I had to have my soon-to-be-ex committed. (It is still so hard to say.) I did it because, despite all of the negative feelings I have towards him, he is the father of my child. I also felt this level of guilt knowing that he is not able to cope with our impending divorce. A divorce that I filed and desperately want, need and deserve.
I always knew something was a little off with him, even when we started dating. He angered easily, drank too much, and blamed his problems on everyone else (mostly me). Stupid me accepted it, blaming it on him having a less than stellar childhood with a side of untreated depression and a whole lot of substance abuse issues. His mood swings were up and down so often; I begged him to go see a therapist. Heck, I think most people should, but he refused.
The Start of a Meltdown
When I moved out and he realized I was not coming back, he went into a tailspin. Drinking binges, skipping work, stalking me, threatening me and others close to me. He often mentioned suicide, but I did not think he had it in him. I thought he wanted to manipulate me into coming home, that he just needed time to adjust. The threats of suicide became more frequent. He even mentioned it in front of our child!
Recently, he had our daughter for a few days and called me hysterically one day telling me to come get her. He couldn’t take her anymore. The poor child was sleeping at the time and had done no harm. I sped to the house and picked her up. She was white as a ghost when I got there. Lord knows what he said to her. This was the beginning of the breakdown.
After that dreadful day, he completely shut down. When he was a no show for work a few days after and would not answer phone calls or door bells for days, I had the cops do a wellness check. They said “he was going through some stuff and didn’t want to talk to anyone.” Knowing him, that brought me little comfort, but I was so relieved he was alive. Eventually, he called me and from his desperate tone, I knew it was time to get him mental health help fast. One of the most popular, local inpatient places had a seven hour wait, so I took him to a local ER. They assured me that I had brought him to the right place. They admitted him quickly and had someone sit at the door at all times to observe him. I felt relief.
Regret and Fear
This hospital ended up not being the best decision. Unbeknownst to me, the hospital transferred him to some unaffiliated psychiatric hospital with heinous ratings. (Can we please do better with mental health resources Louisiana?!) He was held for days. I scrambled to get him transferred out to a better facility, but could not. I felt guilty for him being placed there. So much guilt, but he needed the help. I really had no idea what was going on in the inside of that hospital. I lost my appetite for the most part and cried a lot. Our child had no idea what was going on except that her father was in the hospital for unspecified reasons and that she could not talk to him. She was devastated.
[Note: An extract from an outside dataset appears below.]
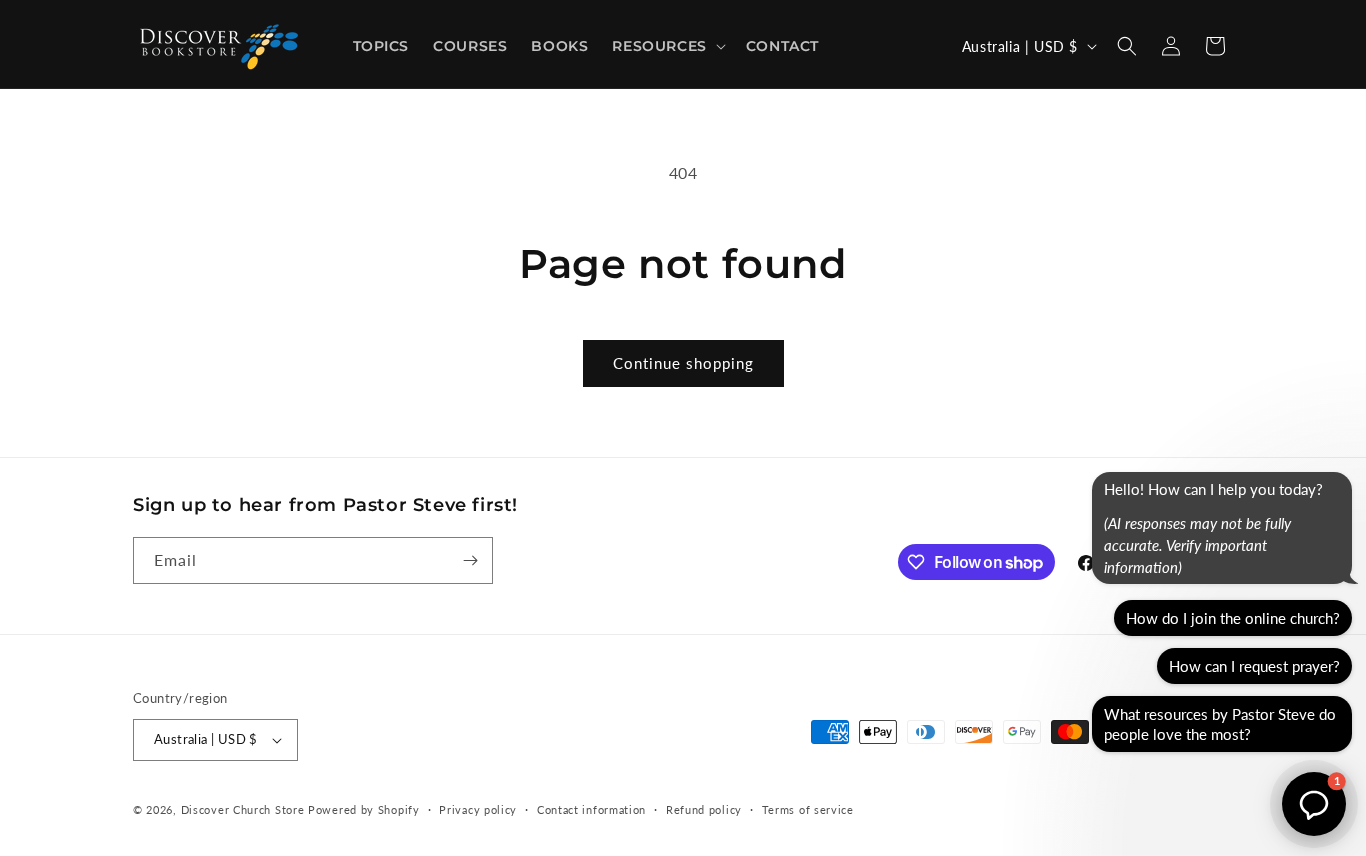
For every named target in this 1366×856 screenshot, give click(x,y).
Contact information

He has since been discharged from the hospital, and I hope he will start outpatient treatment and learn to be happy. I have essentially become a single parent, and it is harder than I thought. It has now become a waiting game and for his own sake, plus that of our daughter, I hope he pulls through.
If someone in your life has mental health issues, I highly recommend you educate yourself with the local resources in your area. Contacting NAMI is a great start. They have a free crisis hotline (800-950-NAMI) that provides support and referrals if you or someone close to you is having mental health issues.
I wish I knew then what I know now. It would have saved a lot of heartache and stress.